Companies’ vision to reach net-zero carbon emissions is driving top-management decisions to increase expenditure on environmental, social, and governance (ESG) goals in order to significantly influence growth in market performance.
To establish this, GlobalData, a leading data and analytics company, conducted an ESG Strategy Survey 2021, aimed at highlighting the importance of setting and investing in ESG related goals and the likely positive impact on market performance.
GlobalData’s survey showed that 80 per cent of respondents reported that their companies plan to increase spending on ESG issues to meet targets, while 78 per cent of medical device sector companies surveyed, plan to increase ESG investments between 2021 and 2026 to meet ESG goals.
Additionally, 70 per cent of the 1,500 ESG executives interviewed believe that setting ESG targets will positively impact company revenue. Therefore, ESG related factors will increasingly be involved in driving operational decisions and corporate strategies.
Selena Yu, Medical Devices Analyst at GlobalData, said: “Since the new generation of consumers have a greater sense of global responsibilities, acting against climate change, integrating socially sustainable practices, and implementing transparency and accountability in governance will attract more customers, partners, and employees.

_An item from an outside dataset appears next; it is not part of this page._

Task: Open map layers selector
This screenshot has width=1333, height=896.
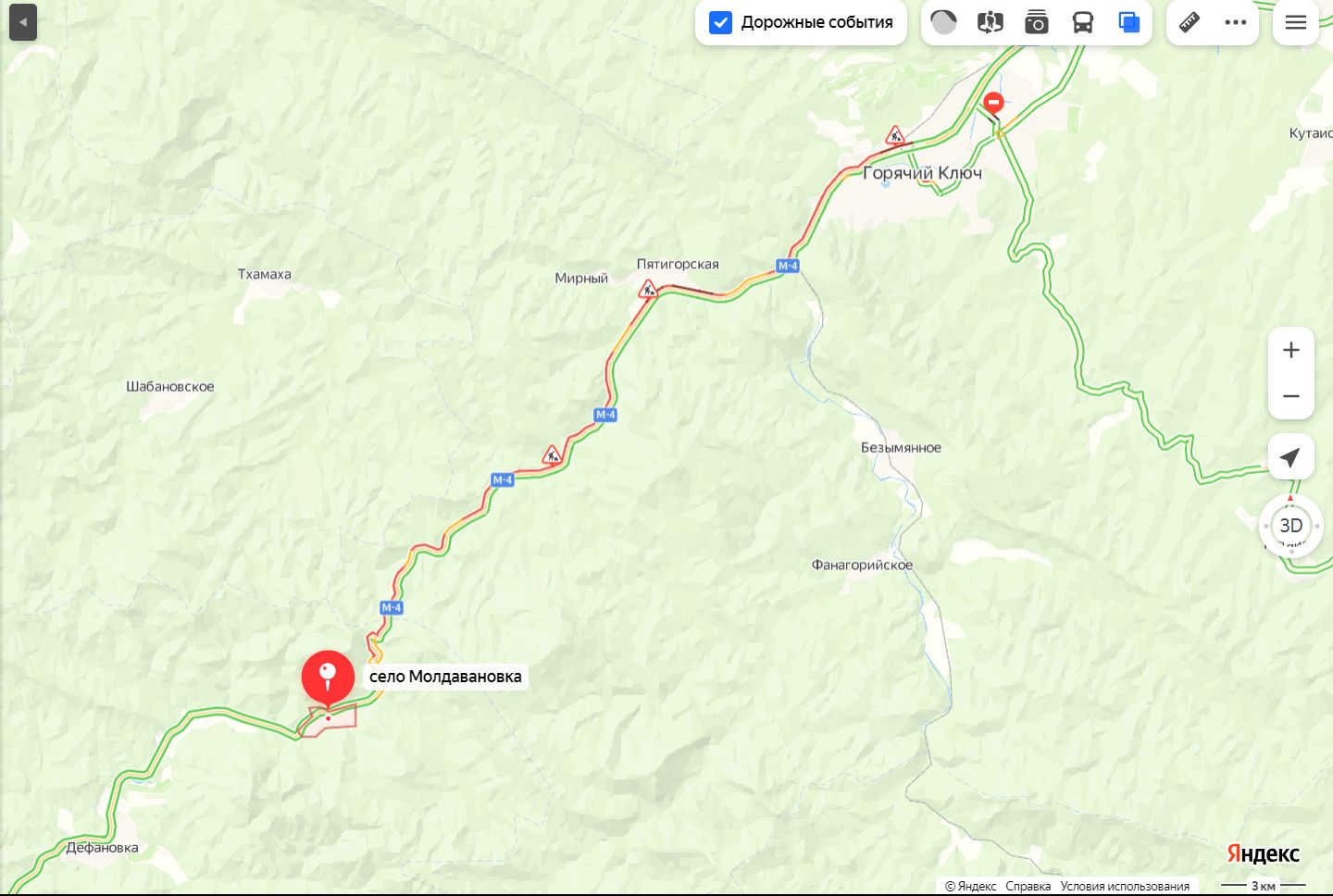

“The survey highlights that 69 per cent of respondents agreed that their companies will change policies and practices to meet ESG goals. Moreover, 98 per cent surveyed believed that incorporating ESG factors is very important in company decision-making.”
Selena Yu
Increased Transparency and Accountability Needed
Stakeholders are demanding increased transparency and accountability from companies which is driving changes in ESG issues. For example, hundreds of companies are pledging to reach net-zero carbon emissions in the next 20-30 years. And many companies are helping to drive social change by donating money to help underserved communities.
“… Some companies are using artificial intelligence systems to expose and eliminate corruption and fraud before it takes place. These companies pioneering change will demonstrate that accounting for ESG issues in strategic planning and decisions are both possible and brings market value.”
Selena Yu
According to GlobalData’s ESG Strategy Survey 2021, 67 per cent of ESG executives believe that the Covid-19 pandemic has acted as a catalyst for increased focus and action on ESG issues.

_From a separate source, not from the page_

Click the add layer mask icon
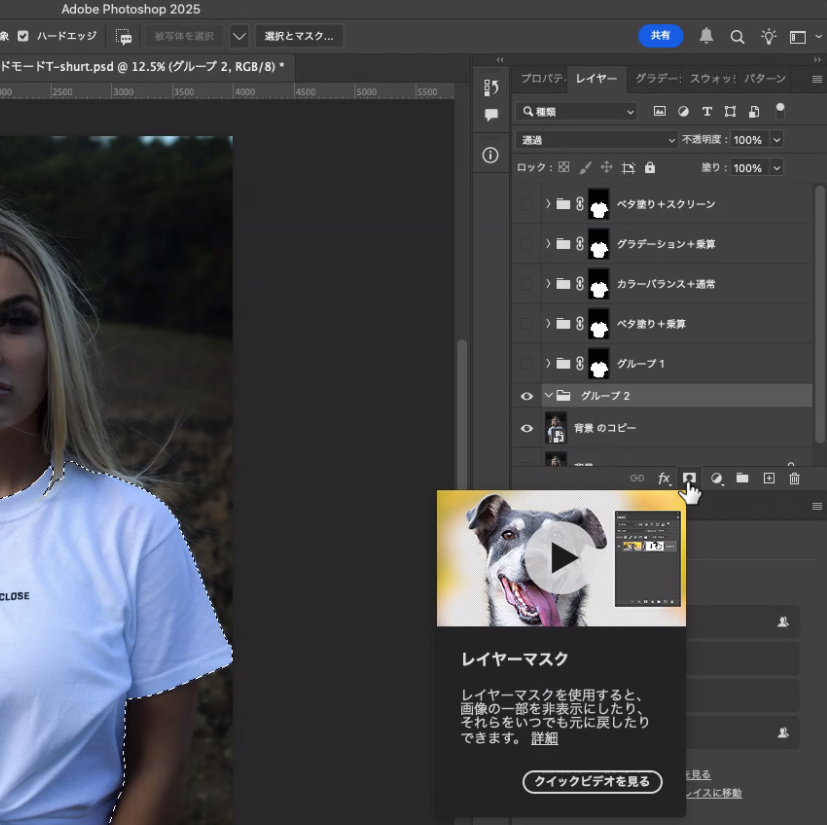827x825 pixels. click(689, 479)
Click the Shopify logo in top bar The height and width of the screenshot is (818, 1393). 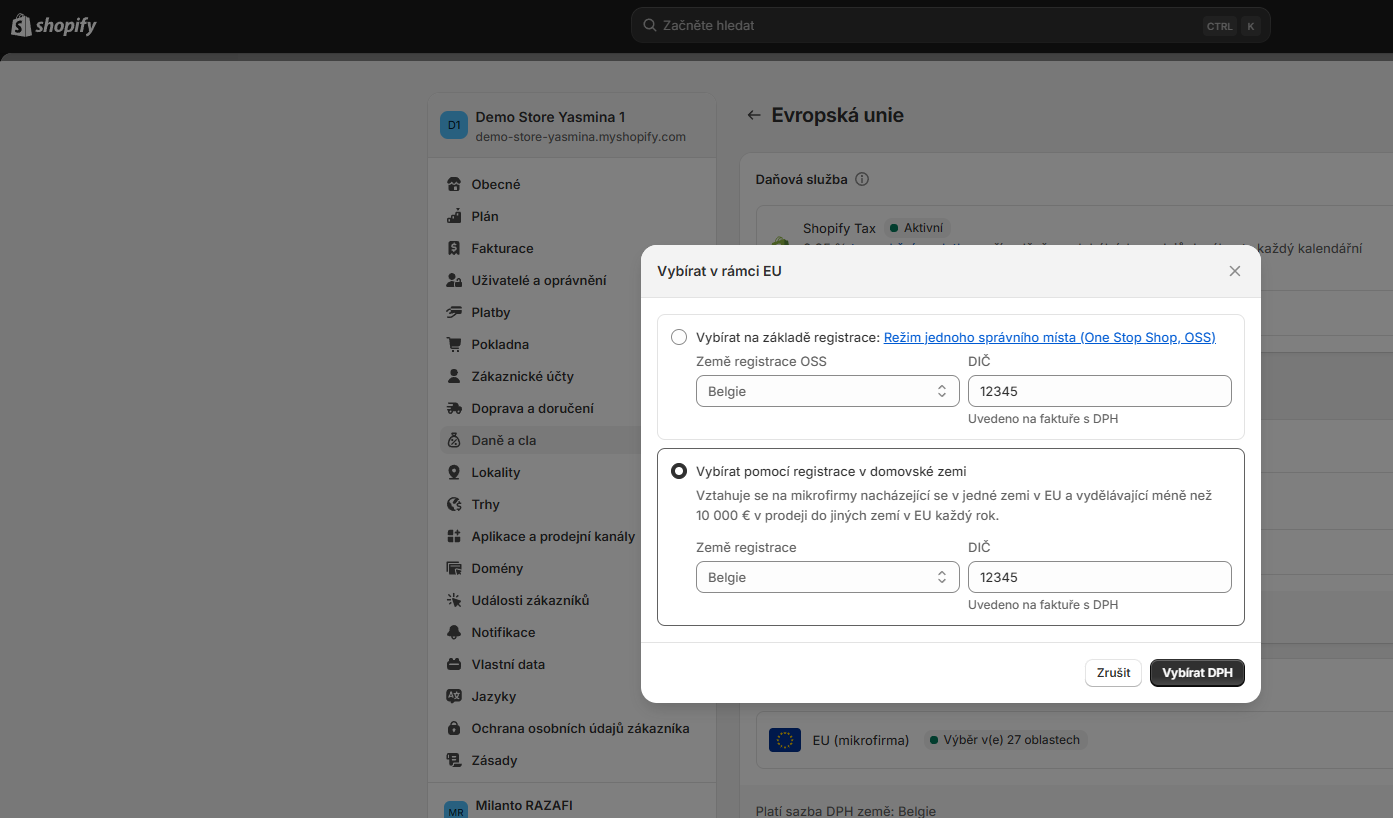coord(54,25)
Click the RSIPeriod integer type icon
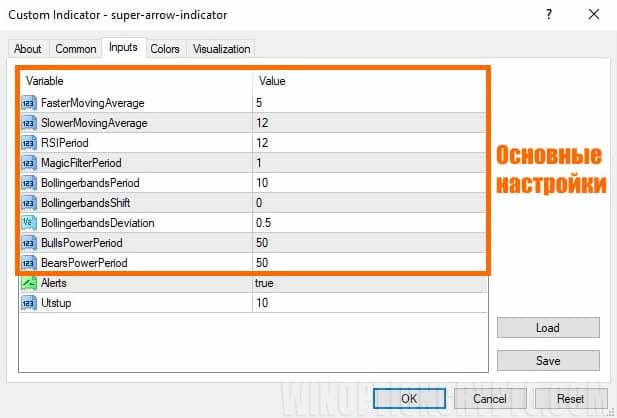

Indeed, sustainability issues used to be just about saving the planet, but now, it has morphed into an umbrella term for environmental, social, and governance (ESG) issues. In an earlier report, GlobalData maintained that companies that embrace all aspects of environmental, social, and governance (ESG) action will outperform their peers.

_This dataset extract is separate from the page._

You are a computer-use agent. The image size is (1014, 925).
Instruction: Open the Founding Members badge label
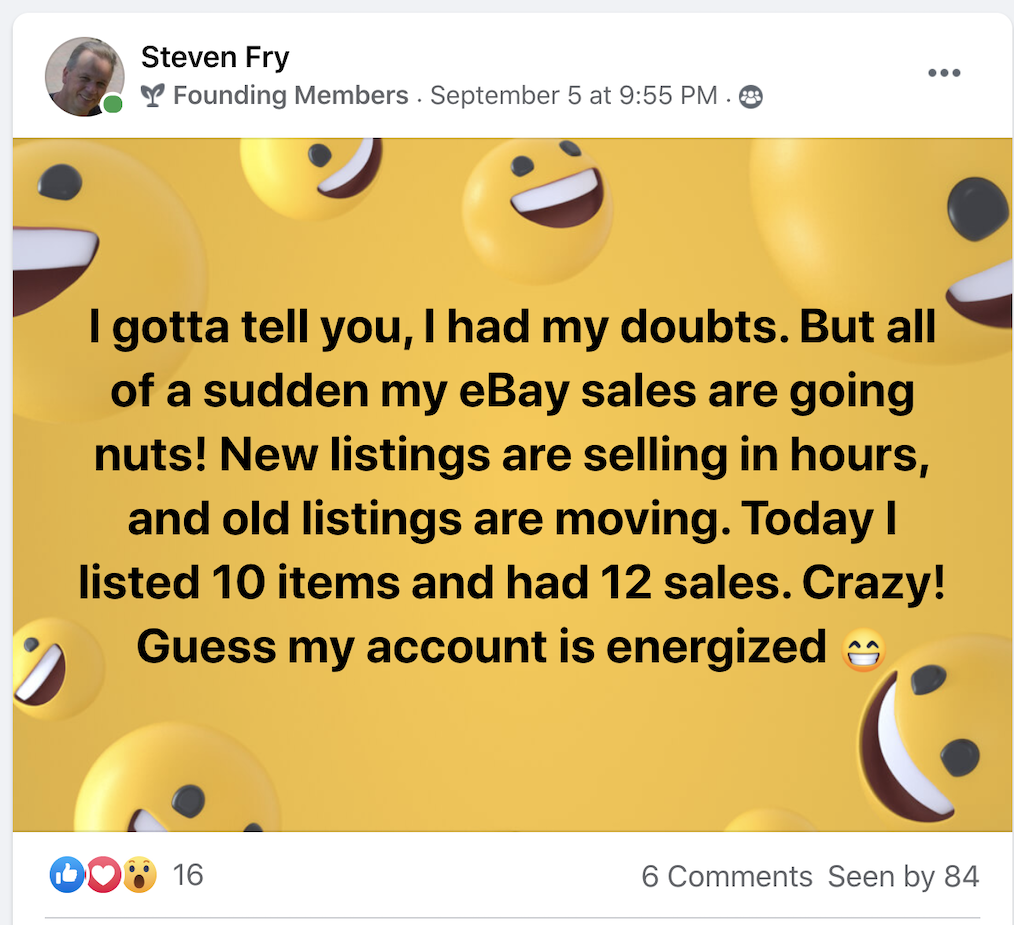[290, 96]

While some companies are making concerted efforts to improve their ESG performance across many areas, others are simply paying lip service to the concept of sustainable profits, GlobalData reiterated. Currently, the market is scrutinizing corporate ESG strategies, making greenwashing increasingly difficult.
ESG will continue to drive strategic and operational decisions for all corporate boards in a post-pandemic world. Social inequality, corruption, tax avoidance, and climate change are issues that companies must address head-on, and do so transparently, in full public view.